Estou dizendo que Plantinga é imbatível? Certamente que não. Apenas insisto que a atenção deve voltar-se para outros focos. De minha parte desisti de atacar o viés probabilístico (que pensava ser decisivo), e o máximo que consegui foi enfraquecer a grandeza numérica obtida por Plantinga, sem, contudo, comprometer o cerne da conclusão pessimista. Resta o ponto delicado na maneira como é entendida a crença e a polaridade entre verdade e falsidade. Penso haver ai um truque lógico que não consegui desvendar. Mas é claro que posso estar enganado.
Para encerrar, embora tenha defendido a dispensa desse tipo de informação, devo dizer que sou ateu e materialista desde criancinha, não estando nem um pouco preocupado com os desdobramentos teológicos da discussão. Preocupa-me mesmo o fantasma do ceticismo.
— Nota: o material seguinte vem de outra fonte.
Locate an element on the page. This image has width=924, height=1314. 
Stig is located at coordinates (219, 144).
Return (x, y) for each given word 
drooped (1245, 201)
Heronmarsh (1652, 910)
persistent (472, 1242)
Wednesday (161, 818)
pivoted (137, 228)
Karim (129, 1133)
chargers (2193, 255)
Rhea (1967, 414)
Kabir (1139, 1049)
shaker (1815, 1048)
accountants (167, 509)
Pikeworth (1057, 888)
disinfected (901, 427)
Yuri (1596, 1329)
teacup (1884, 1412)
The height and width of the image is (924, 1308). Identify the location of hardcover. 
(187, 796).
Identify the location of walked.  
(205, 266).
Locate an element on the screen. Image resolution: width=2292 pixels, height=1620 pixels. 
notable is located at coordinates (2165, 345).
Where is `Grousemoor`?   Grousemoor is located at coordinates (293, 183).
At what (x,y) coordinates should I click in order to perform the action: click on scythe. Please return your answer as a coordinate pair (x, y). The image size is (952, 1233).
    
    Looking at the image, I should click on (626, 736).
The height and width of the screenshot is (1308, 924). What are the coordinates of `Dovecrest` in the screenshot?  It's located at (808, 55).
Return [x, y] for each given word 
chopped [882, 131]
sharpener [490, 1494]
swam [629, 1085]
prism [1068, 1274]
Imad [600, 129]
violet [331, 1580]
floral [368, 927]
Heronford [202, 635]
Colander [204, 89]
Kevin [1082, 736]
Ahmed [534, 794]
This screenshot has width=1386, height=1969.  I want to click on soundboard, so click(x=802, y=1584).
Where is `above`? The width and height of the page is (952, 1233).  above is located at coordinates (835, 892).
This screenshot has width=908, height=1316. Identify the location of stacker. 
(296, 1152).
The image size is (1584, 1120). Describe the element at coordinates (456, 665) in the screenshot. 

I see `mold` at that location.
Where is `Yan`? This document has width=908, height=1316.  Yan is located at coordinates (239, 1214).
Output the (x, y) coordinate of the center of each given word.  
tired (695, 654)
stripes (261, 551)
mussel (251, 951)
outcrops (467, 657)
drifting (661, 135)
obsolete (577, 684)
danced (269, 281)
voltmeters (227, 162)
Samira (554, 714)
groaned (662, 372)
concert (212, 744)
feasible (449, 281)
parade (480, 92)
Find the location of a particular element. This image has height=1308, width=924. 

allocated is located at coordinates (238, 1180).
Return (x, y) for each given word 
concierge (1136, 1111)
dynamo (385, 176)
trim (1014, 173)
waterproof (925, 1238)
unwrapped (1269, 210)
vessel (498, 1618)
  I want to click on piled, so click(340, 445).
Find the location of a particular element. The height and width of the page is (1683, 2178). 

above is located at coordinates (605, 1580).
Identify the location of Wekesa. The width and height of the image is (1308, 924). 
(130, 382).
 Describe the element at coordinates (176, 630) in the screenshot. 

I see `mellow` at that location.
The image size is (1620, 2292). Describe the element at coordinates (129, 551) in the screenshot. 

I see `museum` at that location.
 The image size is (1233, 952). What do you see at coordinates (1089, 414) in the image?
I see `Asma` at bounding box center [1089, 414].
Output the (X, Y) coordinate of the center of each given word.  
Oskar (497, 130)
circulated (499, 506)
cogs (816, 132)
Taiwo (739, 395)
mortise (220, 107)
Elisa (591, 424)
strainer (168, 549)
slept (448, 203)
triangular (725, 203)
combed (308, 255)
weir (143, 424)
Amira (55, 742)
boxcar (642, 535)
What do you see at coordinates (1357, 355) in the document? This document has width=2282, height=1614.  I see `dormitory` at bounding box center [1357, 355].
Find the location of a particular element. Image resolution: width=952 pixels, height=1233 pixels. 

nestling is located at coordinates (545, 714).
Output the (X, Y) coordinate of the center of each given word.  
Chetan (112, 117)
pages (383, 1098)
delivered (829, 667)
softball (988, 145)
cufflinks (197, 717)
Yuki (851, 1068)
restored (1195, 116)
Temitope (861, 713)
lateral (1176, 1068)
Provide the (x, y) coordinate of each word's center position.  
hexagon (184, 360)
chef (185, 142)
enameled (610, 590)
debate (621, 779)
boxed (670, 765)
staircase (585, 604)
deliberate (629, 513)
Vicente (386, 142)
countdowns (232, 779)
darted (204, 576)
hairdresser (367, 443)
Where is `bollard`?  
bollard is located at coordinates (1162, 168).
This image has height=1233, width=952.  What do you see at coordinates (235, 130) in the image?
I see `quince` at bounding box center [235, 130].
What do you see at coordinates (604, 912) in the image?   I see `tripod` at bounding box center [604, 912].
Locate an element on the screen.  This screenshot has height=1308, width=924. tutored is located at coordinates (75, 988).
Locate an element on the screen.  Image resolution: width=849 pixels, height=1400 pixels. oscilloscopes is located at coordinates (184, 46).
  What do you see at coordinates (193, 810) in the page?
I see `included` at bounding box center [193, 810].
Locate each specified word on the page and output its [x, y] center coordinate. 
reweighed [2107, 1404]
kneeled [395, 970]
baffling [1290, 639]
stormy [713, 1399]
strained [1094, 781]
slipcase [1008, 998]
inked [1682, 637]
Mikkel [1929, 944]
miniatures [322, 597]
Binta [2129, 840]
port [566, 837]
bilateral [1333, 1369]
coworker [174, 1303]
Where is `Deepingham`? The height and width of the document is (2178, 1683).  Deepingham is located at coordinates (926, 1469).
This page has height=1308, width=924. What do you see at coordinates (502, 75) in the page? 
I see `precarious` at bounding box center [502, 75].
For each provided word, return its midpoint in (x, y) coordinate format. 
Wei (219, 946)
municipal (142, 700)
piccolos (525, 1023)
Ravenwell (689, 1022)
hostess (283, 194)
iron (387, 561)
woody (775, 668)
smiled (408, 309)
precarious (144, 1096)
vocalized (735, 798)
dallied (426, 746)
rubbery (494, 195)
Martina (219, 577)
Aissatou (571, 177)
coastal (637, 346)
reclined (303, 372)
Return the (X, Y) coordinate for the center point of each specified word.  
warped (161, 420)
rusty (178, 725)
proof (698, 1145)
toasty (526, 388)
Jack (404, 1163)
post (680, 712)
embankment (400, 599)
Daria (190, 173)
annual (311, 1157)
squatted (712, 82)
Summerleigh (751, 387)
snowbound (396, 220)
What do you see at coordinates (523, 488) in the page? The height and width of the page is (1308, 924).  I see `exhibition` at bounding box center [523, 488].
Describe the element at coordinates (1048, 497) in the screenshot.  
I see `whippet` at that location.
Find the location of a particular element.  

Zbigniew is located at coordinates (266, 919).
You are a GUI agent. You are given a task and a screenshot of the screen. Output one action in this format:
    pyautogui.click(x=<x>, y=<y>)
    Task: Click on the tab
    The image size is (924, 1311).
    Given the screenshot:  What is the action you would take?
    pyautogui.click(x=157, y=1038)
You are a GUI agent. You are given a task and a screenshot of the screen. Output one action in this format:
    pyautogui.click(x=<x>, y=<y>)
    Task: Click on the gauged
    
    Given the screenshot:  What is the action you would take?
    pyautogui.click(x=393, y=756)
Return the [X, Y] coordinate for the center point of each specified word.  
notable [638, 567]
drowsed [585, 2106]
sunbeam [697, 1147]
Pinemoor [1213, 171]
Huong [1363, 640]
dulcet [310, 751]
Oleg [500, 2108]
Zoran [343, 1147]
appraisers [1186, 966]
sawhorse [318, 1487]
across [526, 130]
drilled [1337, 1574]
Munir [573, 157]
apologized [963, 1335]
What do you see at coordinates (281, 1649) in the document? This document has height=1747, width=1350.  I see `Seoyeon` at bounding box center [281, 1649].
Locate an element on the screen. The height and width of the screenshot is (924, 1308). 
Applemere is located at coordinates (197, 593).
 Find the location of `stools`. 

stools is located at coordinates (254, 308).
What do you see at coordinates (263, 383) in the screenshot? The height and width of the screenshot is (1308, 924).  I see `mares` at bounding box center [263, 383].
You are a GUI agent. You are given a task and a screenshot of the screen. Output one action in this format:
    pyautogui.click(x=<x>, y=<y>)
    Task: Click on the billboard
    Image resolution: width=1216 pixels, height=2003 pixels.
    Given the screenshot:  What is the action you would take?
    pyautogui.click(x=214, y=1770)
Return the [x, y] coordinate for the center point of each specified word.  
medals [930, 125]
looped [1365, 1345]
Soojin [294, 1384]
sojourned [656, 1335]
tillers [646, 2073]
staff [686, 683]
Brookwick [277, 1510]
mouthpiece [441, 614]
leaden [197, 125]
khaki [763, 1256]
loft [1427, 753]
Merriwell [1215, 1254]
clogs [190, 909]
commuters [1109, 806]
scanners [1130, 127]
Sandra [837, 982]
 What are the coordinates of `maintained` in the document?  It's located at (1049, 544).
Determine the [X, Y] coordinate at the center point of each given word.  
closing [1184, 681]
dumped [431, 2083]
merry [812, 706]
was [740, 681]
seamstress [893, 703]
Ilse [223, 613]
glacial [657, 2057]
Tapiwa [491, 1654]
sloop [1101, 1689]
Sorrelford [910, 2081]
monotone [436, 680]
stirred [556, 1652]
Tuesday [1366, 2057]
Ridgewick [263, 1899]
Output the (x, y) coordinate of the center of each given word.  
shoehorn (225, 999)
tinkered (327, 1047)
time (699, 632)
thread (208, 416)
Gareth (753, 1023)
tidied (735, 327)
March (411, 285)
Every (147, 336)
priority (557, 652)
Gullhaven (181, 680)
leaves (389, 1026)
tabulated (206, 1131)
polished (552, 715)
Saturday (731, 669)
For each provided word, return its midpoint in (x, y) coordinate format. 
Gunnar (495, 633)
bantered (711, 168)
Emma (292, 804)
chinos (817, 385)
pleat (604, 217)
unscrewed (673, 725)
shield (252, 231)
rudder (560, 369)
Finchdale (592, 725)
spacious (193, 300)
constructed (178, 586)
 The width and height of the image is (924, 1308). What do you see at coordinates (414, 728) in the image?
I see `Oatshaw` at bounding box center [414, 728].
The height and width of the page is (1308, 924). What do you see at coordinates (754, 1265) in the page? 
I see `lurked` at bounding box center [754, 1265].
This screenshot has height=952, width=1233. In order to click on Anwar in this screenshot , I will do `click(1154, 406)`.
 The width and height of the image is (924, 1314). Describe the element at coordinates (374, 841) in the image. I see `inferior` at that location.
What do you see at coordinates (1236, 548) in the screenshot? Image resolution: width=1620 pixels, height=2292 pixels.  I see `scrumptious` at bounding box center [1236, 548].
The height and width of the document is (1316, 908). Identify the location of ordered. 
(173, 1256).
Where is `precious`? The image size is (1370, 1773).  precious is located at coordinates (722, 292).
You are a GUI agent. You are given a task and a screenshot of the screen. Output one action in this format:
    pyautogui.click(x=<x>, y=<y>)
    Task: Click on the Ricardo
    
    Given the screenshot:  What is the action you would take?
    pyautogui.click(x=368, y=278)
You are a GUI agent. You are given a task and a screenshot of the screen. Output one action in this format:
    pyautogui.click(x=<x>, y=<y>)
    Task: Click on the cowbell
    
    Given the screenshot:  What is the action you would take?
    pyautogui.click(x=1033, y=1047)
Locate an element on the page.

Carlos Alberto Miraglia, 27mai2011

16 comentários:

João disse...
Este comentário foi removido pelo autor.
João disse...

Ok, por lapso não reparei no ler mais. E vejo que o filósofo convidado aderessa a minha argumentação.

Ele diz que "O problema principal é que, de fato, ninguém ainda conseguiu demonstrar a pertinência da verdade das crenças como vantagem seletiva. "

Fazer melhores explicações do passado e fazer previsões não permite planear?

Planear, não permite ter melhor sucesso?

AS explicações com maior poder explanatório e com mais capacidade de fazer previsões não são melhores que as outras? AFinal se não estiverem mais perto da realidade como poderiam ser tão consistentes nas suas previsões e evoluir em coerencia?

SE não houver nenhum critério para dizer o que é uma melhor explicação então nada se pode dizer, nem que a evolução é falsa.

Se houver um critério então que seja por completude e consistencia. E esse é o que temos quando avaliamos as explicações pelo poder preditivo e explanatório.

Aí tem a tal explicação que "ainda ninguém deu" satisfatóriamente. Satisfatóriamente para quem?

Se comeaçarmos a cortar a nosso gosto nas coisas que descobrimos qeu são as melhores explicações naturalmente podemos criar sistemas onde outras coisas bem estabelecidas não façam sentido.

Até isto é coerente e consistente com tudo o que sabemos.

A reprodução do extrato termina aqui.